»»

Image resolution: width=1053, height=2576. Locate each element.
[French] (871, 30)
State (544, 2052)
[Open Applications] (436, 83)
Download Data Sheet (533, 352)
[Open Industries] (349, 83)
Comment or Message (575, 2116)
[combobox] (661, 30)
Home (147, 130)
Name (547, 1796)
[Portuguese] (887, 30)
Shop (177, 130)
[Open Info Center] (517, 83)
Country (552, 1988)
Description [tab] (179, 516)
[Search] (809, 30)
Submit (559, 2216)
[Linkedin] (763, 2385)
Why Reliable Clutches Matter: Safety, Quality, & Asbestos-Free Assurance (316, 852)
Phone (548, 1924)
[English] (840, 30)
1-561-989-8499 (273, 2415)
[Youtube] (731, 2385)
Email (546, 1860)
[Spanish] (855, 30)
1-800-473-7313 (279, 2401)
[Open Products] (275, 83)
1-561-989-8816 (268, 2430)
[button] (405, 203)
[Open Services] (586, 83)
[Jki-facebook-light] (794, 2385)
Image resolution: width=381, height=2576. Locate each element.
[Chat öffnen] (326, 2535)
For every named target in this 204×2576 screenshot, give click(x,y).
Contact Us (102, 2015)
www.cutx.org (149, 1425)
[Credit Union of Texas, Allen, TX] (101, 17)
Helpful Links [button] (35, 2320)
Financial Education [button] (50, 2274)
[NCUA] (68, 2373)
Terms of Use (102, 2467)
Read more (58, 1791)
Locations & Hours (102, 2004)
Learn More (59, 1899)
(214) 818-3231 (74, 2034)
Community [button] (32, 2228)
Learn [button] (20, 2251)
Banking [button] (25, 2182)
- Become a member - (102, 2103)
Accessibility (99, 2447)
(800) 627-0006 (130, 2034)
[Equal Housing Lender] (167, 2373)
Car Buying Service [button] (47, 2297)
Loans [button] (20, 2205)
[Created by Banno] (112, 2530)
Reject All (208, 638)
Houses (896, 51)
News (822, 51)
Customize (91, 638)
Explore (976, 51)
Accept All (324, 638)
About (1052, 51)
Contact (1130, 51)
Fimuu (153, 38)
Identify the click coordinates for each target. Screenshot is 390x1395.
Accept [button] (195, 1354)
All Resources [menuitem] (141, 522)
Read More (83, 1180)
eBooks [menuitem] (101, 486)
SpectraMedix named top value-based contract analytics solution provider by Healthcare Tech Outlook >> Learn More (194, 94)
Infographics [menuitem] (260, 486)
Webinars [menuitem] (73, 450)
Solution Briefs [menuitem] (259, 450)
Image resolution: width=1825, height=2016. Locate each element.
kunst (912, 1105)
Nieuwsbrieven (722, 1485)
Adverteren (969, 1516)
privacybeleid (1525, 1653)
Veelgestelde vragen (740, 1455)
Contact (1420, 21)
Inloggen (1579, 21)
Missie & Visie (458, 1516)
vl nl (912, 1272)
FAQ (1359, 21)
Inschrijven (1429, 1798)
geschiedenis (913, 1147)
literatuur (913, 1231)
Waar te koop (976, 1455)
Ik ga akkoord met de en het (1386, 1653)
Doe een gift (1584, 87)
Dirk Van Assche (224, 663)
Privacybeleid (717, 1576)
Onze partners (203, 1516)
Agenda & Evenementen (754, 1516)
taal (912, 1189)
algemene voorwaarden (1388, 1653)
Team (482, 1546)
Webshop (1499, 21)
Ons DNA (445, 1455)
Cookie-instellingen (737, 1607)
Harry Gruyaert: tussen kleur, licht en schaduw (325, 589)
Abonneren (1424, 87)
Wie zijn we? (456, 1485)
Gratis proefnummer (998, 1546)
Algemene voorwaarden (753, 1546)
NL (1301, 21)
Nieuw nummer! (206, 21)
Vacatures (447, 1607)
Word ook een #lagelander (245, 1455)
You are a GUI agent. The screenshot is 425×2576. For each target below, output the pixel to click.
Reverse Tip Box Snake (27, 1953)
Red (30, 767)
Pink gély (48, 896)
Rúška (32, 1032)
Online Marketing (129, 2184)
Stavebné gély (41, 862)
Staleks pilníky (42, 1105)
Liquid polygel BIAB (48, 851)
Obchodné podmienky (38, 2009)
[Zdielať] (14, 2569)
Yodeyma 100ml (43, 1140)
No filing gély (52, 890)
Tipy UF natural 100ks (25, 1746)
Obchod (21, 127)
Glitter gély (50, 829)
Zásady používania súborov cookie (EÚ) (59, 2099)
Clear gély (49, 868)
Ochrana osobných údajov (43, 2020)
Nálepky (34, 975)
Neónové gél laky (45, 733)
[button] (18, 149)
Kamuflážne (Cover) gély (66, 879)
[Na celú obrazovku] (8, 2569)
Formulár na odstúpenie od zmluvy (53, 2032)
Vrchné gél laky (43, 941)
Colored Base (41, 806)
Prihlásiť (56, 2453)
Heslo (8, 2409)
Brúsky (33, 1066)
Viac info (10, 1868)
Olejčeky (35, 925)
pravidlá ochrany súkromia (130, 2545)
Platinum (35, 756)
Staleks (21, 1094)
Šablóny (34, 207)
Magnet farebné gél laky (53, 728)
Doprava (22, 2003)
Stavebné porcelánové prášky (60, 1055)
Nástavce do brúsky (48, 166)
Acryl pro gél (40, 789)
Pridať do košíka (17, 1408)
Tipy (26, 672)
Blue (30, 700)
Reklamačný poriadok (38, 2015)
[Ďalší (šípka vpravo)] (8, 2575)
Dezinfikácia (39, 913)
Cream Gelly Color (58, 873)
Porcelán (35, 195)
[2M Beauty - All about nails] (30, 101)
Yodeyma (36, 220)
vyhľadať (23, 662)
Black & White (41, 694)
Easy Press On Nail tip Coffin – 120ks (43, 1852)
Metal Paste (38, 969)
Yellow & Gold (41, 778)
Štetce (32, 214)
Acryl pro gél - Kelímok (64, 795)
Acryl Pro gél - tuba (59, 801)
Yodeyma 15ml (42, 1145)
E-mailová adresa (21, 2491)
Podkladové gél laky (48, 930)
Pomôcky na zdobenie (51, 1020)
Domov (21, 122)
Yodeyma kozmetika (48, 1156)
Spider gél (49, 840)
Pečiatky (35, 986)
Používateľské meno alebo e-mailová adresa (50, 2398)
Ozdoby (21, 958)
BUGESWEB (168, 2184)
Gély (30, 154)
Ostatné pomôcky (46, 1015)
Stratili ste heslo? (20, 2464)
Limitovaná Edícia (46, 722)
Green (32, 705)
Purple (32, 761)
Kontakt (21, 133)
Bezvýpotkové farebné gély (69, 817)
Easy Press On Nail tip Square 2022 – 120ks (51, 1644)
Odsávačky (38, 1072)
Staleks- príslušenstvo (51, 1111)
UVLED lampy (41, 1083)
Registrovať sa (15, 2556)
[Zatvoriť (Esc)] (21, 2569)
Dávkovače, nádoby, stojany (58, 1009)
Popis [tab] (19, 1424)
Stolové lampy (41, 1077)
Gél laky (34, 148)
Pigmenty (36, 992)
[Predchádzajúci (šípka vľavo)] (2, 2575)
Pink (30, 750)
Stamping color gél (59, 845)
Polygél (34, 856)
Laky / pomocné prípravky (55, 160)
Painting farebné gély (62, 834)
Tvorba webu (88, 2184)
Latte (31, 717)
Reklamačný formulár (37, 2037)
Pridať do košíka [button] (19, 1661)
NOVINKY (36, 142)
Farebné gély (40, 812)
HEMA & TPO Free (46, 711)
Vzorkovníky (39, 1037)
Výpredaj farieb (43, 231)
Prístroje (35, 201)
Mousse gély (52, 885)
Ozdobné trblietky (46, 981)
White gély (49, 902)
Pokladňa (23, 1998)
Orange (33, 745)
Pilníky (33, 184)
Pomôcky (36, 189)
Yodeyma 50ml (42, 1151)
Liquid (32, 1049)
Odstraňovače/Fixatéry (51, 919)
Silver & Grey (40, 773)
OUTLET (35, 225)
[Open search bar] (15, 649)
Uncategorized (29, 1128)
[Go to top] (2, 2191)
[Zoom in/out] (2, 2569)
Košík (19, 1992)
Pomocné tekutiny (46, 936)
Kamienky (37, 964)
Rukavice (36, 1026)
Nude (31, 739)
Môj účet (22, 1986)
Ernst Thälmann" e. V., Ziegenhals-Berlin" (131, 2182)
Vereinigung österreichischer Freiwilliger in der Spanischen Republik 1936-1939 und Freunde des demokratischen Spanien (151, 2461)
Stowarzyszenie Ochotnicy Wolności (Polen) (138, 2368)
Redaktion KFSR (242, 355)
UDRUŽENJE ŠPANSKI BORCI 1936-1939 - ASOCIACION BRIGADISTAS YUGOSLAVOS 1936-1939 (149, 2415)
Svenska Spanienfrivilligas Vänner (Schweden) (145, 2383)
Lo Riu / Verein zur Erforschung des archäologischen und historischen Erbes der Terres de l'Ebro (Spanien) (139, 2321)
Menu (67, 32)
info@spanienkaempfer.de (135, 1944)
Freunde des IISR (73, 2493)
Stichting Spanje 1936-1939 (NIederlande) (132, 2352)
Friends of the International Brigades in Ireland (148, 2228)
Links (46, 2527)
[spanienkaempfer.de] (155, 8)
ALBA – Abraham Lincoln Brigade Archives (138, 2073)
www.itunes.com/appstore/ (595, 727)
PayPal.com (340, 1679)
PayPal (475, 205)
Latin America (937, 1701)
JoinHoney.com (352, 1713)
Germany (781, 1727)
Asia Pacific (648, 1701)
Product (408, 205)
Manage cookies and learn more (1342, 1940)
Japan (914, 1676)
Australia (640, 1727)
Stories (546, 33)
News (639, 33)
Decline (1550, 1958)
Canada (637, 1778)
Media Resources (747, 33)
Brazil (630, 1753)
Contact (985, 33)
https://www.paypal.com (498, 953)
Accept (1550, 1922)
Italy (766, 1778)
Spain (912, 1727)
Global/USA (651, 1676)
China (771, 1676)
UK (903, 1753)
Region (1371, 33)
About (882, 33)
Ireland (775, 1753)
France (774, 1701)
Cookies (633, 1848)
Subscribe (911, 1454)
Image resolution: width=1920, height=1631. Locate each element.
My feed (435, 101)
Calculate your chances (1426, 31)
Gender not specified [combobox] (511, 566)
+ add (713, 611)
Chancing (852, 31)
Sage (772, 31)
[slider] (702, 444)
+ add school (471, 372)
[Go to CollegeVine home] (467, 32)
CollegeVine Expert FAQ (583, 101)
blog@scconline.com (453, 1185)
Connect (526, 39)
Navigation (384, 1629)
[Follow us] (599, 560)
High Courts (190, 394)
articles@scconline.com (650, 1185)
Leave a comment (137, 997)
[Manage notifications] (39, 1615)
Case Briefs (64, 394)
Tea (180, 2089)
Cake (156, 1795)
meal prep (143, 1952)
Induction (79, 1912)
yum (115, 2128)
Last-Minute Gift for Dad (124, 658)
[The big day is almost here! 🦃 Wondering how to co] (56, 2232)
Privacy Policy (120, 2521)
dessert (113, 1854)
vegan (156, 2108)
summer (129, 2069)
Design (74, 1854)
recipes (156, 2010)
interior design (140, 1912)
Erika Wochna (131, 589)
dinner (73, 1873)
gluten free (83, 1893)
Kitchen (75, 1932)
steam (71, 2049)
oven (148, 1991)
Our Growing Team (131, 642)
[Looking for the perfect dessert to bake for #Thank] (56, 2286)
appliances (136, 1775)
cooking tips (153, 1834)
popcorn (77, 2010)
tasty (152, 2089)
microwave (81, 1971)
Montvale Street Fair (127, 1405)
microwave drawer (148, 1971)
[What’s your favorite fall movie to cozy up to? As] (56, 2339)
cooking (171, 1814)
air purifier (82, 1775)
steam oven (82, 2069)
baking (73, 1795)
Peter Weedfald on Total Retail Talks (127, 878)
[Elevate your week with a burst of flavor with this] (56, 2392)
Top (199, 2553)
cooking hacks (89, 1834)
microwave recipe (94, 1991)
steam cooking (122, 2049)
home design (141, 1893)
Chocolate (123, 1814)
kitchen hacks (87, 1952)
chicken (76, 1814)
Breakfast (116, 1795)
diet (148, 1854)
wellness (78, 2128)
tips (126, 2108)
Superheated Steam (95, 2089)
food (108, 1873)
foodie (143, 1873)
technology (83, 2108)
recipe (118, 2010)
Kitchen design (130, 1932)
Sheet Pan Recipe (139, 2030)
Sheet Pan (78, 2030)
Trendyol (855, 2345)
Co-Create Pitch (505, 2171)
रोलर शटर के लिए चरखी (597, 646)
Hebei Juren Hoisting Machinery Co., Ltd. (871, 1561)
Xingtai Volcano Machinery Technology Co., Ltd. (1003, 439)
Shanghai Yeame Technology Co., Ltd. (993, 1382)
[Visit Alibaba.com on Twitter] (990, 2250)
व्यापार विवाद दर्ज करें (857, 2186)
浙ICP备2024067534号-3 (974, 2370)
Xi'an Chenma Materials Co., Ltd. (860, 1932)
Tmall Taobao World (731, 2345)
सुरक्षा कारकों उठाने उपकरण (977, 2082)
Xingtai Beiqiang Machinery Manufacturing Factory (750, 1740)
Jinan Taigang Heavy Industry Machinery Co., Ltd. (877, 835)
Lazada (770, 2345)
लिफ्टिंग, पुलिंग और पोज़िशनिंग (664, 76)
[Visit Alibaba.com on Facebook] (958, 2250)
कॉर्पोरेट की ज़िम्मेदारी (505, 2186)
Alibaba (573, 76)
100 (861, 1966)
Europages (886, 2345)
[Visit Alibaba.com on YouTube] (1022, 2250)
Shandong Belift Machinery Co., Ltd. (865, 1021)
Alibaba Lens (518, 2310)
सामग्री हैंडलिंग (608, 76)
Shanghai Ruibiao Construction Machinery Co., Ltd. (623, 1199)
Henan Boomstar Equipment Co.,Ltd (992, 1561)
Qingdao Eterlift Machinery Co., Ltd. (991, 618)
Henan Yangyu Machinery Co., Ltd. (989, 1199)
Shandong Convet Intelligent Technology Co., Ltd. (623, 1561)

««

**Your instructions:** Please transcribe only the lines in the records above running from the line that has "Tvorba webu (88, 2184)" through the line that has "Svenska Spanienfrivilligas Vänner", both included, exactly as they appear.

**Response to the exercise:**
Tvorba webu (88, 2184)
Latte (31, 717)
Reklamačný formulár (37, 2037)
Pridať do košíka [button] (19, 1661)
NOVINKY (36, 142)
Farebné gély (40, 812)
HEMA & TPO Free (46, 711)
Vzorkovníky (39, 1037)
Výpredaj farieb (43, 231)
Prístroje (35, 201)
Mousse gély (52, 885)
Ozdobné trblietky (46, 981)
White gély (49, 902)
Pokladňa (23, 1998)
Orange (33, 745)
Pilníky (33, 184)
Pomôcky (36, 189)
Yodeyma 50ml (42, 1151)
Liquid (32, 1049)
Odstraňovače/Fixatéry (51, 919)
Silver & Grey (40, 773)
OUTLET (35, 225)
[Open search bar] (15, 649)
Uncategorized (29, 1128)
[Go to top] (2, 2191)
[Zoom in/out] (2, 2569)
Košík (19, 1992)
Pomocné tekutiny (46, 936)
Kamienky (37, 964)
Rukavice (36, 1026)
Nude (31, 739)
Môj účet (22, 1986)
Ernst Thälmann" e. V., Ziegenhals-Berlin" (131, 2182)
Vereinigung österreichischer Freiwilliger in der Spanischen Republik 1936-1939 und Freunde des demokratischen Spanien (151, 2461)
Stowarzyszenie Ochotnicy Wolności (Polen) (138, 2368)
Redaktion KFSR (242, 355)
UDRUŽENJE ŠPANSKI BORCI 1936-1939 - ASOCIACION BRIGADISTAS YUGOSLAVOS 1936-1939 (149, 2415)
Svenska Spanienfrivilligas Vänner (Schweden) (145, 2383)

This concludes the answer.